Tuesday Talks Discussion Group on GoodReads. I saw a reference to this group when reading a member’s blog—it sounded interesting, as did the topic.
First Person or Third Person: Which do you prefer?
I’ve had to think about this question in my own writing, and I’m not sure I’ve ever resolved anything/ I like both, and each has its own strength and its own weakness weaknesses.
With first person you have immediate access to the perspectives, emotions, thoughts, and memories of a character, without added explanation about how the reader would know this—fewer instances of ‘she thought’, and so forth. The reader develops a very intimate relationship with the main character, and it’s easy to be absorbed by is or her perspective.
You only see the story, and the world, through the senses of one character. The story may be much more complex than this—important things could be happening when the character is not present, and you don’t get the perspective of other characters, except through the observations of the main character, plus there isn’t an outside narrator who can provide other information relevant to the story.
The entire world, all the characters, and the story is available to the reader, including information that is harder to present through the main character, who will need added dialogs and—perhaps—independent first person research to learn.

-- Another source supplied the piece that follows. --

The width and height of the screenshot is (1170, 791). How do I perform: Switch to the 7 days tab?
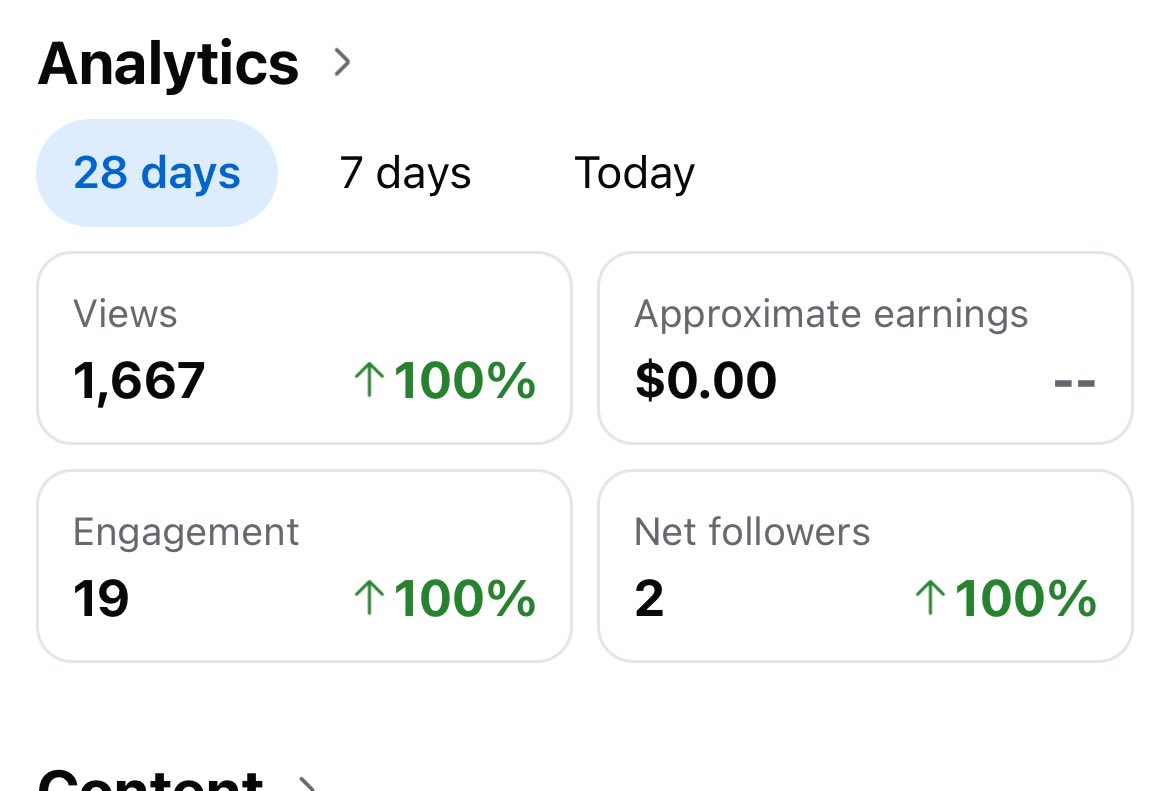405,172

You can vary the primary perspective in each chapter or scene and the story still flows well. This is another important matter when writing—to maintain a perspective in each scene—that is, it’s written in third person, but the observations all come from one character. To change perspectives you need a shift, which can be accomplished with a new chapter or a new scene by breaking the flow with a glyph. I didn’t always appreciate how this may have affected readers—I liked the shifts in thought access, but I understand this can be hard to follow.
In third person, the reader may feel disconnected from the characters. It can be sterile if the writer doesn’t take care. Certainly it’s far easier to connect the reader to the character in first person.
In my most recent book, I began writing it as a hybrid, first person perspective when the main character was there and third person when she wasn’t. This varied from chapter to chapter, although most chapters were first person. This can jar the reader who may not be expecting it, but it is a way to tap into both strengths. Ultimately, I rewrote the entire novel in the third person and worked hard trying to retain the same emotional content for the main character. I still think Hybrid could work, but will have to think hard before doing it again. I liked the first person intimacy—plus the broader knowledge and story it offered. Still, my editors and alpha readers sometimes struggled.
This can work, but the story needs to be broken into segments where the shifts are clearly delineated. The book “Wonder” did this successfully. I enjoyed the story and it was good to get the multiple perspectives.
In the end, both of my published books and the book I’m working on now are written in the third person, although in the current book I use another trick: periodic journal entries from the main character. These are naturally written in the first person for her. Also, I have a second main character who only appears in short interludes. His segments are almost like diary entries, and are written in the first person for reasons I can’t say yet. This new book involves complicated interrelationships and a complex plot. Some of its chapters are out of sequence in time, too.
I think it’s important to experiment with alternate approaches.